You may have noticed the term Skyactiv mentioned a moment ago, and if you’re not already familiar this is the coined name Mazda uses for its various fuel-efficiency focused technologies and overall approach to engineering. Skyactiv is more of a philosophy than a collection of parts, mind you. Certainly there are components to meet its highly efficient ends, such as lightweight yet rigid Skyactiv body structures (providing better handling and improved crash protection); lightweight but strong Skyactiv-chassis designs (ditto, due in part to rpm-sensing variable electric powered rack and pinion steering); Skyactiv-G (gasoline) and Skyactiv-D (diesel, not available in the U.S.) low friction and high compression engines (with a lofty 14.0:1 compression ratio achieved by using 4-2-1 exhaust, cavity pistons, multihole injectors, and yet more technologies, resulting in up to 15 percent better fuel economy and torque); the compact and lightweight Skyactiv-MT (manual transmission: with no reverse idle shaft and a shorter secondary shaft); compact and lightweight Skyactiv-Drive (automatic transmission: which Mazda claims incorporates the benefits of all competitive transmissions including the conventional automatic, continuously variable and dual-clutch automated types, due to a “dramatically widened” lock-up range that improves torque transfer efficiency resulting in a “direct driving feel that is equivalent to a manual” as well as a “4-to-7 percent improvement in fuel economy” compared to the previous automatic); and with the Mazda3 GT, the availability of i-ELOOP regenerative braking. A driving enthusiast will immediately notice that the technologies listed not only improve fuel economy and emissions, but also performance, which is perfectly in tune with Mazda’s longstanding adherence to fully engaged driving enjoyment.
Important for a performance-oriented car, the 3 GT’s driver’s seat is quite supportive with decent side bolstering plus good inherent lower back support and therefore wonderfully comfortable throughout my weeklong test, whereas the car’s overall ergonomics are excellent. The rear seats are also spacious and well designed with good overall comfort.
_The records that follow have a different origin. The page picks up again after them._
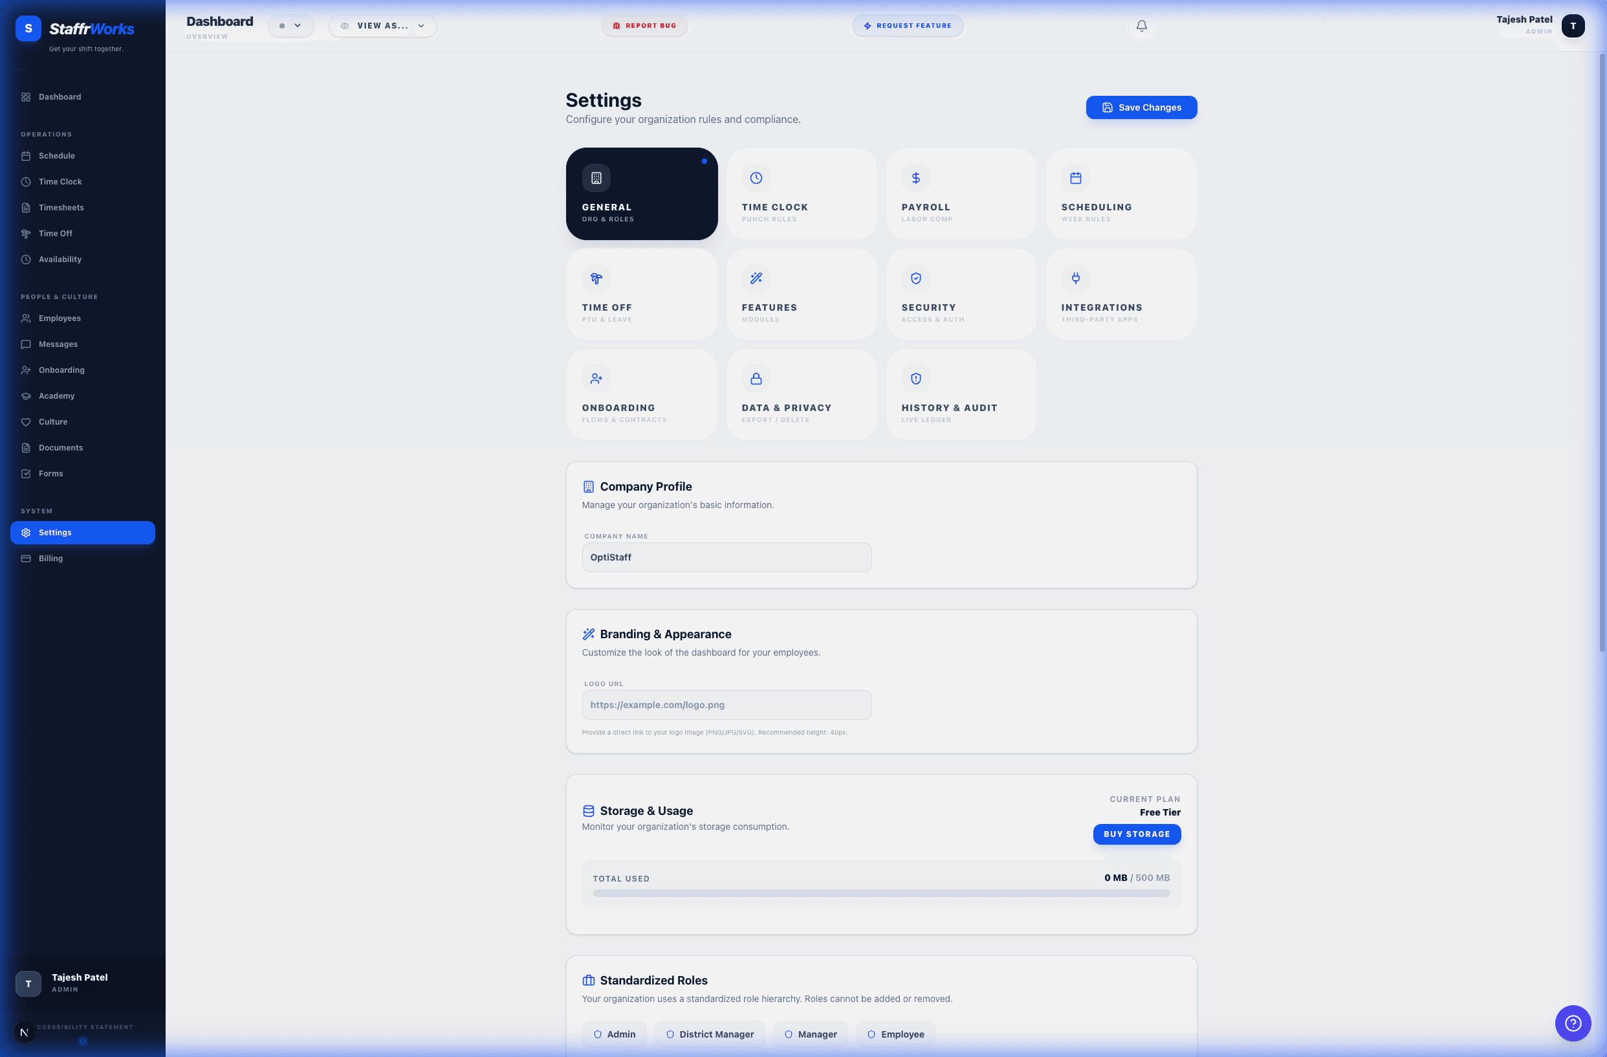
Task: Open the Features modules settings tab
Action: click(x=801, y=294)
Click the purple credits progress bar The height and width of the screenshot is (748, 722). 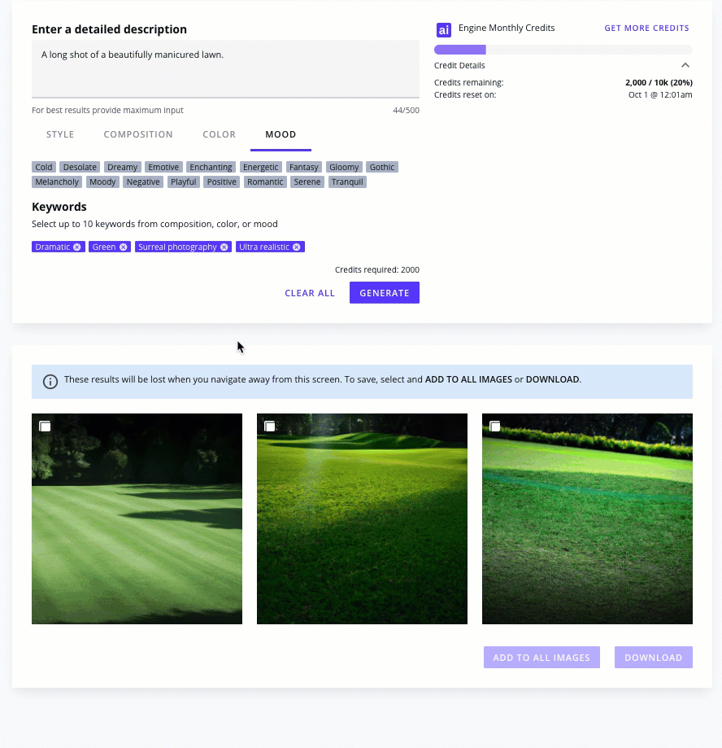coord(459,49)
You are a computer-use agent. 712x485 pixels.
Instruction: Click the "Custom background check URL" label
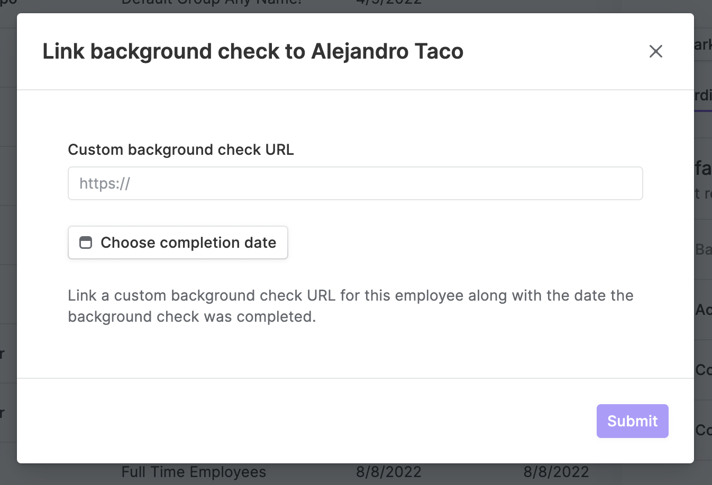click(181, 150)
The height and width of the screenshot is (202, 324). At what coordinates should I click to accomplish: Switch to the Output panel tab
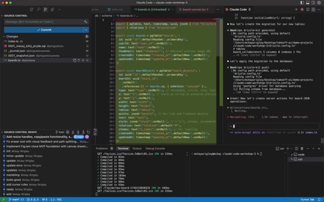(137, 149)
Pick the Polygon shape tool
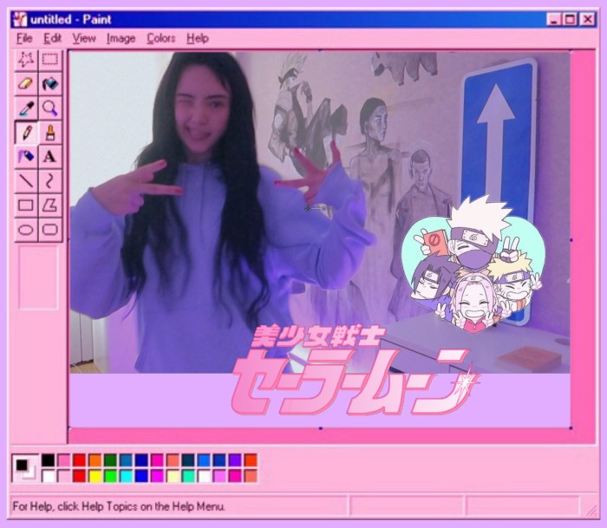This screenshot has height=528, width=607. (x=50, y=205)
They fold flat 60/4, expanding on an already accommodating 12.3 cubic-foot trunk.
Only a lack of fabric-wrapped roof pillars and soft-touch rear door uppers disqualify the Mazda3 GT from Tier 2 premium status, and such shortcomings could easily be remedied by adding a bit more to the car’s bottom line, plus of course the reality that with a total of 107,885 3s sold throughout the U.S. last year Mazda delivers more of its compact models than the top-selling BMW 3 Series and many times more than most Tier 2 compact luxury models due to a well-equipped base model that starts at just $17,845. Such sales might look great compared to pricey luxury models, but they don’t stack up well against most peers with Mazda only capable of placing 9th out of 12 competitors, or in other words it wouldn’t have much to lose if it chose to position the car at a more profitable price point.
Moving the 3 and other Mazda models upmarket might be exactly what the brand needs, and after yet another week with the fabulous 3 GT it certainly wouldn’t be much of a stretch to imagine it competing directly with the Acura ILX, Audi A3, Buick Verano, Mercedes-Benz CLA and other premium four-door models. That we can buy it for such a great price right now is the shocker. Make sure you put the Mazda3 on your list when shopping for your next compact, as I’m sure you’ll appreciate what I’m talking about after spending a little time with it. Its combination of high style, great interior design and superb quality, strong performance, wonderful handling and myriad features raise it far above most mainstream competitors. The Mazda3 GT gets my highest recommendation.